Anche Facebook attaccata sul fronte della privacy, arrestato il numero due in Brasile

Come se non bastasse la battaglia legale che impazza in questi giorni nei tribunali degli Stati Uniti tra Apple ed Fbi, con la società di Cupertino rifiutatasi apertamente di fornire i dati personali salvati nella memoria di un iPhone 5c di uno degli attentatori responsabili della strage di San Bernardino e per questo, secondo l’ente investigativo degli Stati Uniti. rea di mancata collaborazione, anche Facebook è ora attaccata sul fronte della privacy in Brasile, dove alcune ore fa è stato addirittura arrestato il vicepresidente Facebook per l’America Latina, l’argentino Diego Dzodan, accusato di non aver voluto collaborare su indagini legate al narcotraffico, rifiutandosi di fornire messaggi WhatsApp degli utenti indagati.

Secondo quanto emerso, un giudice della città di Lagarto, nel Sergipe, avrebbe disposto l’arresto del vicepresidente di Facebook per l’America Latina, Diego Dzodan, prelevato dalle forze dell’ordine addirittura mentre si stava recando sul luogo di lavoro ed interrogato in merito alla mancata collaborazione ed un ordine giudiziario che obbligava Facebook a rivelare informazioni e messaggi trasmessi attraverso WhatsApp, di proprietà proprio del social di Mark Zuckerberg.

Facebook era già stata bloccata in Brasile per 48 ore lo scorso anno, per la vicenda del narcotraffico e di sospetti membri dei cartelli che avrebbero utilizzato WhatsApp per coordinare spostamenti e vendita di droga, rea secondo il Governo brasiliano di mancata collaborazione, essendosi rifiutata di fornire dati sensibili dei propri utenti e dei messaggi scambiati tra loro agli inquirenti e successivamente multata con una sanzione di oltre 230 mila euro.

L’arresto di Dzodan è destinato sicuramente a scatenare forti reazioni e discussioni, soprattutto dopo le polemiche già legate alla vicenda tra Apple ed FBI, così come evidenziato da un portavoce di Facebook, che ha commentato così l’accaduto: “Siamo amareggiati.
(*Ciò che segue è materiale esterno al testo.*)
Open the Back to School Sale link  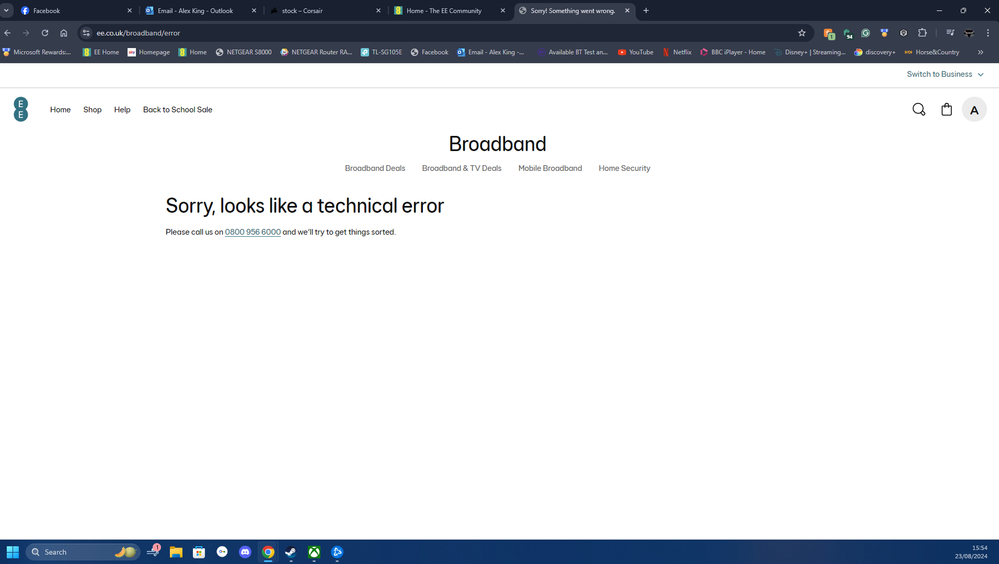click(177, 110)
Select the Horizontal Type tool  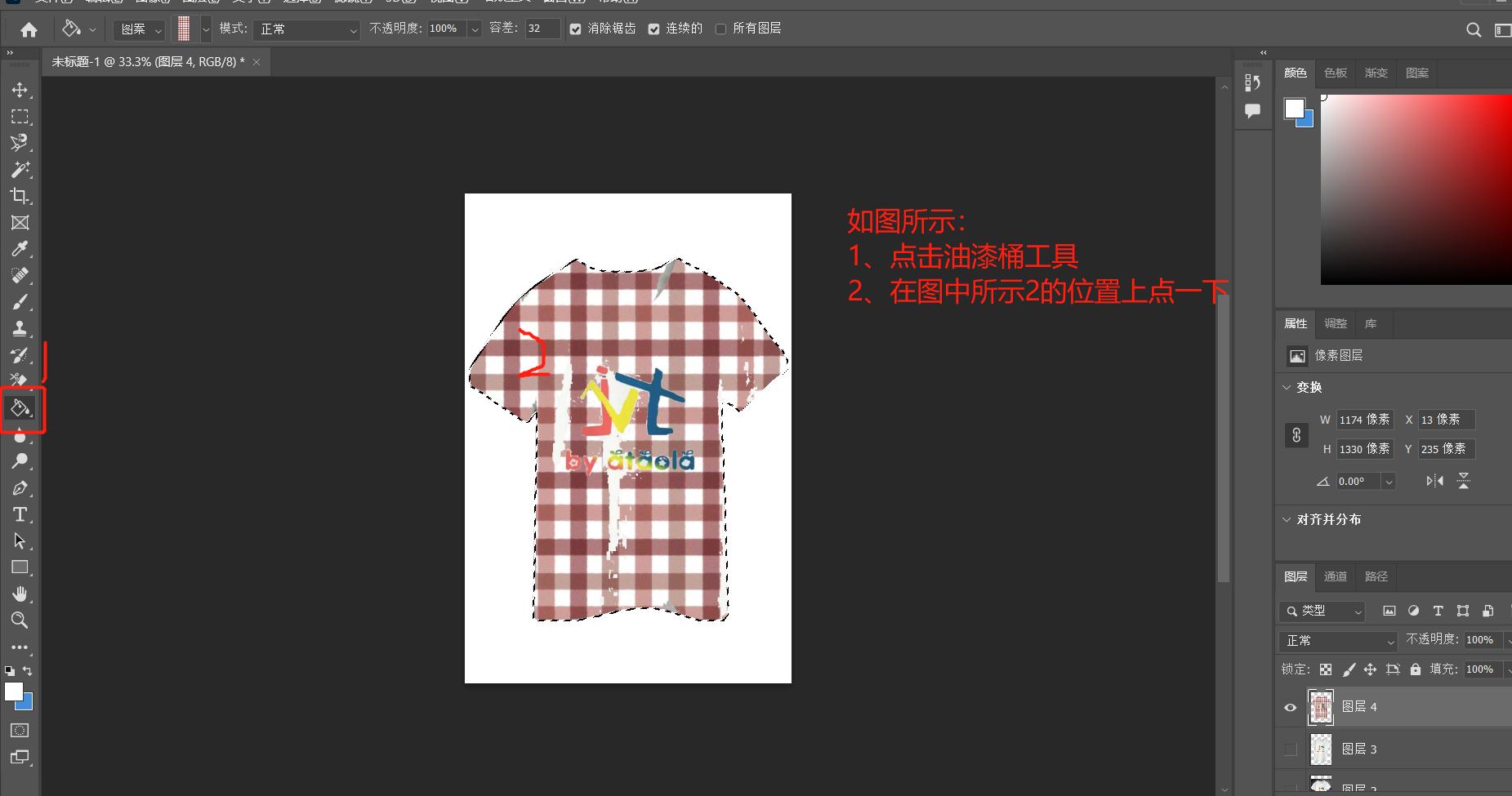pos(20,514)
Si tratta di una decisione estrema e non proporzionata. Siamo sempre stati disponibili e continueremo ad esserlo a collaborare con le autorità”.

Facebook e WhatsApp hanno inoltre dichiarato che anche volendo, non avrebbero potuto collaborare più di quanto già fatto con gli enti investigativi brasiliani, motivando così la propria posizione:

“Siamo molto delusi del fatto che l’applicazione della legge sia arrivata a questo punto estremo. WhatsApp non può fornire informazioni che non ha. Abbiamo collaborato al massimo delle nostre capacità in questo caso e se da una parte rispettiamo il lavoro importante delle forze dell’ordine, dall’altra siamo fortemente in disaccordo con la loro decisione. Non siamo in grado di fornire informazioni che non abbiamo, la polizia ha arrestato qualcuno su dati che non esistono. Inoltre, WhatsApp e Facebook funzionano in modo indipendente, quindi la decisione di arrestare un dipendente di un’altra società è un passo estremo e ingiustificato. Non possiamo commentare questa indagine specifica, se non per dire che abbiamo collaborato per quanto abbiamo potuto vista l’architettura del nostro servizio WhatsApp non memorizza i messaggi delle persone. Li trattiene fino a che non vengono consegnati, dopo esistono solo sui dispositivi degli utenti. Inoltre abbiamo messo in atto un forte sistema di crittografia ‘end-to-end’, che significa che i messaggi delle persone vengono protetti dai criminali online. Nessuno, nè WhatsApp o chiunque altro può intercettare o compromettere i messaggi degli utenti”.